Last Updated March 19, 2010 Question from Caring.com



Reader:
My father was given a PICC line during a hospital stay, and then he died from a blood clot. He was never prescribed any blood thinners, and then I found out it’s usually mandatory to take these medications if you have a PICC line. Could someone have made a mistake – is this negligence on their part?
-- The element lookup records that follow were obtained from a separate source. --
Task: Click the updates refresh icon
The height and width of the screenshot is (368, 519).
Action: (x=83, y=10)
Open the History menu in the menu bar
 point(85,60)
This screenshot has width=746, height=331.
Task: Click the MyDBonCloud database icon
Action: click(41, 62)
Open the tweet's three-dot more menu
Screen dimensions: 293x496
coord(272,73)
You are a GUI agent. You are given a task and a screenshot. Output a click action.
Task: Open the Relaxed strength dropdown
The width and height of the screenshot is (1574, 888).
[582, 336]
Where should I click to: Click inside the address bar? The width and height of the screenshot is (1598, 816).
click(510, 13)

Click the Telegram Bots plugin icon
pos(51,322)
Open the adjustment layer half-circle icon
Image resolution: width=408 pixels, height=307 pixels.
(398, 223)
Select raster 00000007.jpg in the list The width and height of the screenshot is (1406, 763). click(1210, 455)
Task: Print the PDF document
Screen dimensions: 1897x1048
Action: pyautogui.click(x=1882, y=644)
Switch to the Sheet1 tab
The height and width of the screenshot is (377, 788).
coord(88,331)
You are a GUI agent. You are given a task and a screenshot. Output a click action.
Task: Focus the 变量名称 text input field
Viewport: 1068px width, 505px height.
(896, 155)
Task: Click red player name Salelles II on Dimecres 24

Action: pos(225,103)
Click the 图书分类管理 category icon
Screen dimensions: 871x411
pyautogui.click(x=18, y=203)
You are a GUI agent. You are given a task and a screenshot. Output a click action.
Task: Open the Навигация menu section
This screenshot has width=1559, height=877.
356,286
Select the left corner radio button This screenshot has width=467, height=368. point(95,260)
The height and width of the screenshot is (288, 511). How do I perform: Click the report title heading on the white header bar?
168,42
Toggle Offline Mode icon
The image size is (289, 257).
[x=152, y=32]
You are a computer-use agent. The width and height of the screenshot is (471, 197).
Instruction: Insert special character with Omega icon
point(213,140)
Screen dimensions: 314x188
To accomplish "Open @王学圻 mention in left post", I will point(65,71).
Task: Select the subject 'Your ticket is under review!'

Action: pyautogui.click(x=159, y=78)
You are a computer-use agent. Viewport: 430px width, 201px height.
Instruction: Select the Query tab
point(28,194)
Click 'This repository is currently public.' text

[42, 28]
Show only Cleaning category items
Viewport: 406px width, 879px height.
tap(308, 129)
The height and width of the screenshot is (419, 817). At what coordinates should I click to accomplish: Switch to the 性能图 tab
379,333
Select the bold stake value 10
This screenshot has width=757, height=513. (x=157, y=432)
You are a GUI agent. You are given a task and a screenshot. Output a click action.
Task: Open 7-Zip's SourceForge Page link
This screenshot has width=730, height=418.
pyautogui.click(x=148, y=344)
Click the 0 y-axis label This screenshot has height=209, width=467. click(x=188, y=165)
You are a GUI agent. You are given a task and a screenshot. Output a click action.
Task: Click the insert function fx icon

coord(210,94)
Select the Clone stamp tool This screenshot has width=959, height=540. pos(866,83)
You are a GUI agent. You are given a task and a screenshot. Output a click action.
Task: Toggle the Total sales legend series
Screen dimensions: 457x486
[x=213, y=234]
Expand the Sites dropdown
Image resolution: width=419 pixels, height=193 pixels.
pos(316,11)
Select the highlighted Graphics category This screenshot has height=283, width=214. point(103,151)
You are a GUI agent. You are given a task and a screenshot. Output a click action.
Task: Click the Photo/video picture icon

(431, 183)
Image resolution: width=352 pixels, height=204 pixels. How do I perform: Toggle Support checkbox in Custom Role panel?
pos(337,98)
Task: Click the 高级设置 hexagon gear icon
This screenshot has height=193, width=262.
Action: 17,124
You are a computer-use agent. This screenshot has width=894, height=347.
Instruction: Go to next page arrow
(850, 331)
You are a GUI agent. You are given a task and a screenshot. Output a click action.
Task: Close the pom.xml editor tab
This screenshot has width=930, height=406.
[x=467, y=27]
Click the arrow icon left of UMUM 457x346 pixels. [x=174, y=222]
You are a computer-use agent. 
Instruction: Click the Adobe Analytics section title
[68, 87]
Answer from nurse-attorney, Carolyn Rosenblatt:

Your question asks about the issue of medical negligence. As a former litigator for 27 years, I can say that it is a very complex question, and one that cannot be answered without a review of all the relevant medical records by a competent attorney who is experienced in handling this kind of case, as well as possible review by a medical expert. The issue of negligence has multiple dimensions, and is influenced by what lawyers call the “standard of care”. That is a measure against which the facts of your particular situation are viewed. Experts for one side may have one opinion as to the standard of care in a particular case, while the opposing side or sides may have differing opinions.
If you are concerned about this and want to have your matter reviewed for a lawyer’s opinion on it, be sure you find the right kind of lawyer. I discuss the specifics of how to find one and how to tell if the one you are thinking of retaining for the job is right for this special kind of matter in a booklet, “How to Find A Good Lawyer For Mom or Dad”, available on my website (search Products). If you need legal advice, and I recommend that you get it, be a good consumer and shop carefully for the right lawyer. Bear in mind that every state has laws regarding how long you have to make a claim or file a case for medical negligence in court. These are called statutes of limitations. Because there are a lot of legal rules about timing and they are quite rigid, you should get legal advice right away. If you miss the time limits on any part of the claim, any rights that you have can be lost for good. So, in summary, address your concerns by getting proper legal advice to find out if there was medical negligence, and do it promptly.